Elaborate on which bit?
Prepared statements - It was always considered a truism that 85% of
the time spent in a Rails App is in the database. Since Rails
generates its SQL on the fly and submits it new every time, it has to
repeat the work of the “prepare” every time. When I questioned this,
I was told that “not all RDBMS’s support prepared satements”.
The RDBMS one of any note that fits that description is MySQL. Even
MS-Access has the concept, even if it is implemented oddly.

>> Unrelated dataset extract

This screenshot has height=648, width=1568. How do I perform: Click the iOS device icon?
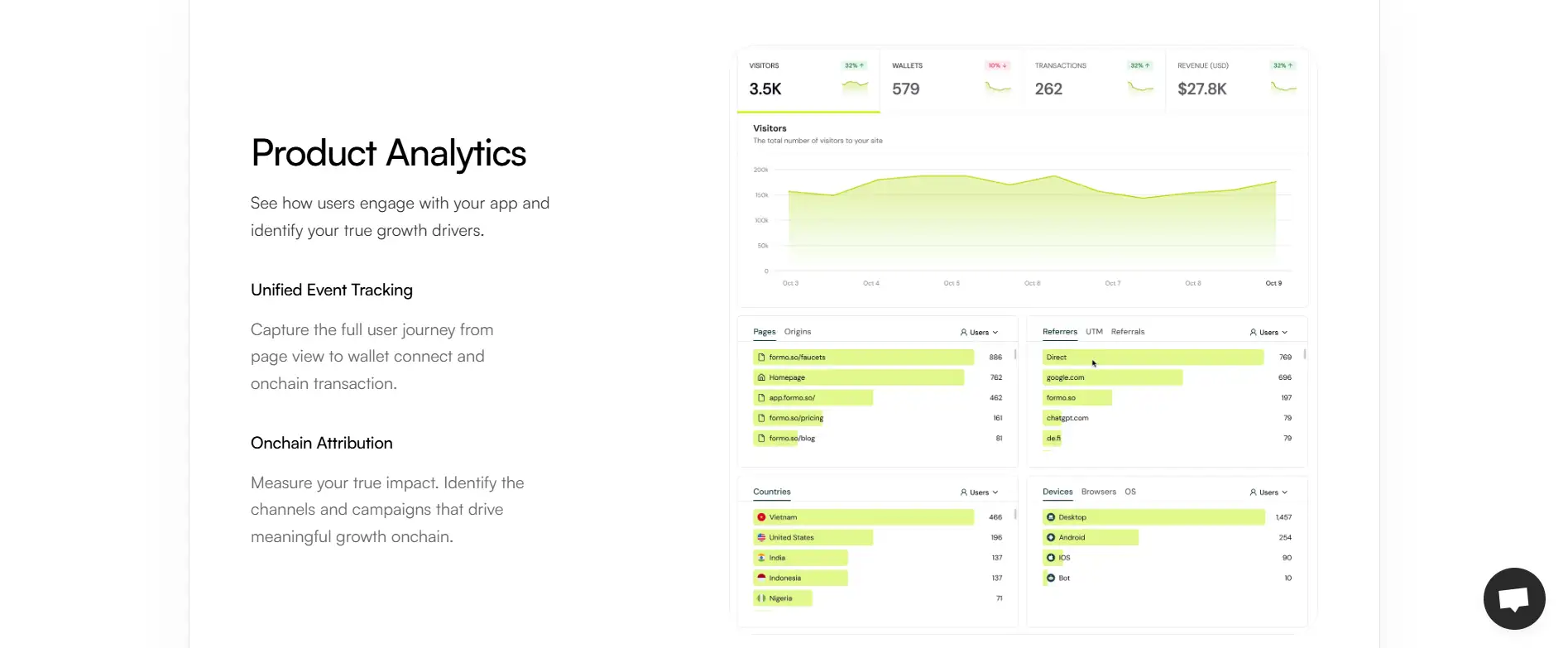click(1051, 558)
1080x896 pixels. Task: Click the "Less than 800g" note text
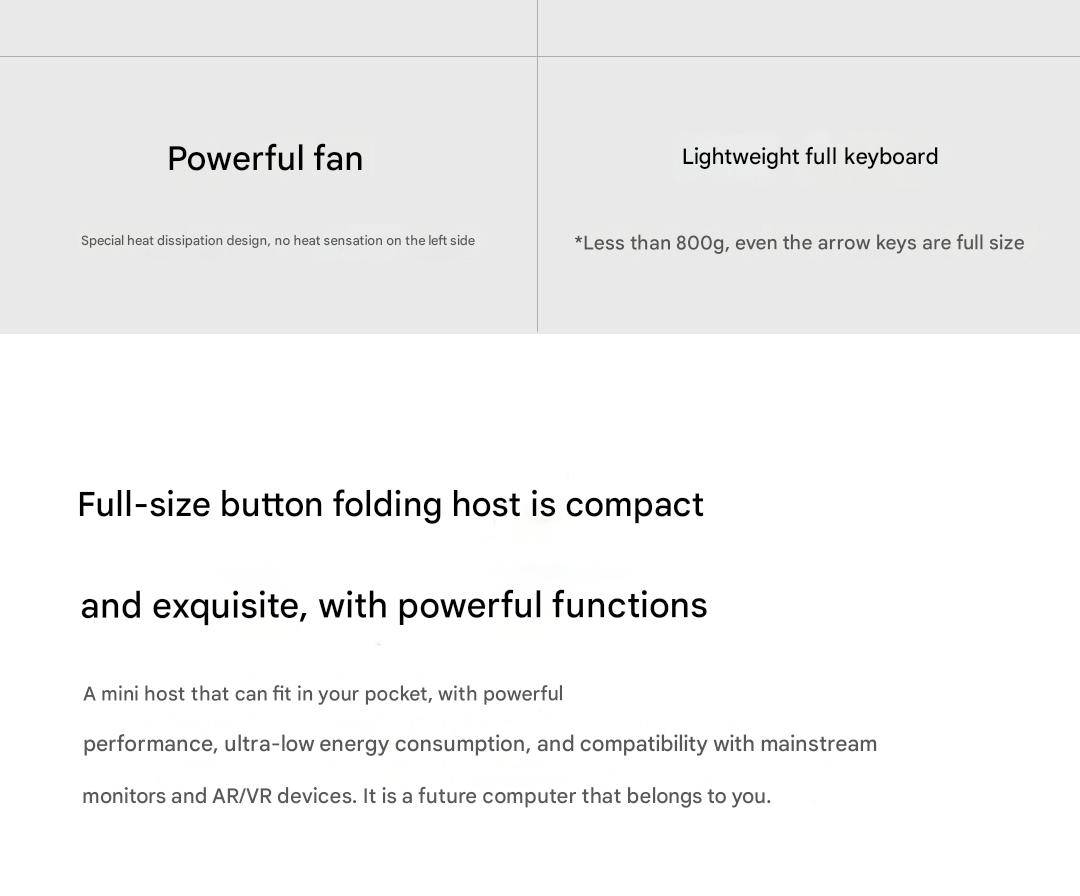point(799,243)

In direct measures, 50 to 85% of the time that dynamic SQL is
processed centers on the prepare phase. Use of a prepared statement
has this overhead once, then only the time in wire communications and
actual execution thereafter. An obvious and painless performance
enhancement would be to use prepared statements over SQL strings for
the bulk of Rails’ transactions.
A couple of people on this list have done so and publised timing
results, showing that Rails benefits spectacularly from the use of
prepared statements.
An additional but less important boost comes because, when using a
prepared statement, only the handle (an integer ususally) to the
statement and the parameters cross the wire on execution. Finally,
prepared statements offer a level of security and eliminate the need
for the overhead of the “sanitize” method that tries to prevent string
substitution attacks on every SQL invocation.

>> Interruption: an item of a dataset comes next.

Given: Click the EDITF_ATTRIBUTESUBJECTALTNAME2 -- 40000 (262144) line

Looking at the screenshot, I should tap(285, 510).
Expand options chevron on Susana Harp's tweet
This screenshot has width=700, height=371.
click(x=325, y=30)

With all of these benefits, the resistance to adopting prepared
statements was very surprising to say the least. For the most part,
the arguments against it were “MySQL doesn’t do prepared statements
yet, so Rails won’t”
Small-systemsisms - for starters, see above. On large systems,
efficiency is important because you pay by the CPU cycle. Anything
that is a performance drag is also spending real dollars. A rails
front end, because it replicates the expensive work of the SQL prepare
on every call, is expensive to operate against a large-systems back
end.
Scalable transactional systems - see above. I could dig out more
examples, but this one example shines.
Does this help?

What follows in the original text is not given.